- WHAT IS BEING ASKED: The data below has to be returned exactly, down to the last character.

▽

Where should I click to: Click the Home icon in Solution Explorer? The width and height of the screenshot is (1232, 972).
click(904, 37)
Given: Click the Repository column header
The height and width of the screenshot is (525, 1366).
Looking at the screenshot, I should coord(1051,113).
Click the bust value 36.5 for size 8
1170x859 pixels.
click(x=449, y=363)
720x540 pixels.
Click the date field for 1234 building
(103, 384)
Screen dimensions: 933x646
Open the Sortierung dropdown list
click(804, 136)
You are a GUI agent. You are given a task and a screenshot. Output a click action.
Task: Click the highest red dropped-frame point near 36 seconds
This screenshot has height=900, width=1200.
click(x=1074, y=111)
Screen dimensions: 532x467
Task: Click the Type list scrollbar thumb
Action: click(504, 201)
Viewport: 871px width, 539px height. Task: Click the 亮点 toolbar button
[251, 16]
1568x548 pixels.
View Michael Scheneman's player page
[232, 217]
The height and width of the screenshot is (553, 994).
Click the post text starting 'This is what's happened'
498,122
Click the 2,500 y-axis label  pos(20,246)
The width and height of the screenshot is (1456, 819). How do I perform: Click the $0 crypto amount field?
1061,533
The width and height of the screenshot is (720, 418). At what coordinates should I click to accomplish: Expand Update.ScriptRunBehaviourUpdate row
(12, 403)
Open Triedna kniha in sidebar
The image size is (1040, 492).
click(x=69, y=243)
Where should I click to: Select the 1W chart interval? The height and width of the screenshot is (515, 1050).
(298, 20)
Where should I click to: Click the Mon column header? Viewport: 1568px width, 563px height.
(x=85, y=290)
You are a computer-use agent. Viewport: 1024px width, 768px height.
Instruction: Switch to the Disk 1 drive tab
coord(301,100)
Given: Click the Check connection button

△

- TASK SOLUTION:
Where should I click to: Click the Home icon in Solution Explorer? The width and height of the screenshot is (1232, 972).
click(904, 37)
Given: Click the Repository column header
The height and width of the screenshot is (525, 1366).
Looking at the screenshot, I should coord(1051,113).
Click the bust value 36.5 for size 8
1170x859 pixels.
click(x=449, y=363)
720x540 pixels.
Click the date field for 1234 building
(103, 384)
Screen dimensions: 933x646
Open the Sortierung dropdown list
click(804, 136)
You are a GUI agent. You are given a task and a screenshot. Output a click action.
Task: Click the highest red dropped-frame point near 36 seconds
This screenshot has height=900, width=1200.
click(x=1074, y=111)
Screen dimensions: 532x467
Task: Click the Type list scrollbar thumb
Action: click(504, 201)
Viewport: 871px width, 539px height. Task: Click the 亮点 toolbar button
[251, 16]
1568x548 pixels.
View Michael Scheneman's player page
[232, 217]
The height and width of the screenshot is (553, 994).
Click the post text starting 'This is what's happened'
498,122
Click the 2,500 y-axis label  pos(20,246)
The width and height of the screenshot is (1456, 819). How do I perform: Click the $0 crypto amount field?
1061,533
The width and height of the screenshot is (720, 418). At what coordinates should I click to accomplish: Expand Update.ScriptRunBehaviourUpdate row
(12, 403)
Open Triedna kniha in sidebar
The image size is (1040, 492).
click(x=69, y=243)
Where should I click to: Select the 1W chart interval? The height and width of the screenshot is (515, 1050).
(298, 20)
Where should I click to: Click the Mon column header? Viewport: 1568px width, 563px height.
(x=85, y=290)
You are a computer-use agent. Viewport: 1024px width, 768px height.
Instruction: Switch to the Disk 1 drive tab
coord(301,100)
Given: Click the Check connection button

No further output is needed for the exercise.